On 1 June 1942, the Ustaše Black Legion led by Jure Francetić attacked the Free Territory of Kozara with tanks from Dubica and Jasenovac. In this battle, Mećava entered as a sergeant of the 1st Proletarian Company of the Assault Battalion. In the battle in Klekovci, he dismantled two enemy tanks Fiat L6/40. Mećava has jumped on the first tank and liquidated tank's crew with hand grenades. Although he was hit hard from a neighbouring tank he continued to fight. When he defeated the crew of the second tank, he died of his injuries. His actions have seized two completely correct tanks on the Kadin Jelovac–Sreflije battlefront. These tanks were the first ones of the Partisans on Kozara. After the battle, Radio Free Yugoslavia repeated several times news of the heroism of the Mećava who heroically died on a hostile tank.

=== Aftermath ===
Mećava has posthumously bestowed the National Hero of Yugoslavia. On his behalf, on 24 July 1953, his sister Vukosava received his medal of the Order of the People's Hero.

== Personal life ==
Mećeva had 10 siblings.
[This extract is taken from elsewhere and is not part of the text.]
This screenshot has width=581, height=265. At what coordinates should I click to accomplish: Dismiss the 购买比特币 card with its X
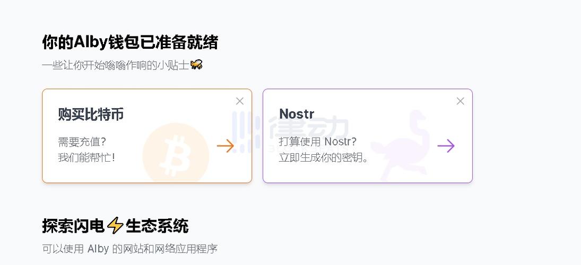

His brothers Marko, Branko, and Ljuban were killed in the Jasenovac concentration camp in 1942. His youngest sister Vukosava was the only survivor of World War II.

He is not related to fellow Serbian military officer and National Hero of Yugoslavia Petar Mećava.

== Legacy ==
- 10th Moštanica Working Brigade "Mile Mećava" was formed in the summer of 1943. Brigade was engaged in agricultural work.
- A street in the city center of Kozarska Dubica, Bosnia and Herzegovina bears his name.
- In the village Gunjevci, near Kozarska Dubica, is a statue of Mile Mećava. Near the statue is parked an old Yugoslav People's Army tank.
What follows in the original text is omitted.